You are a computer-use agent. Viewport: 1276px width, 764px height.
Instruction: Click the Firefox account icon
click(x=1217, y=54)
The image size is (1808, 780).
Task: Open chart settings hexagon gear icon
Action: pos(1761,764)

------

### Task instructions
Output each entry once again, exactly as shown above.

### Answer to this problem
You are a computer-use agent. Viewport: 1276px width, 764px height.
Instruction: Click the Firefox account icon
click(x=1217, y=54)
The image size is (1808, 780).
Task: Open chart settings hexagon gear icon
Action: pos(1761,764)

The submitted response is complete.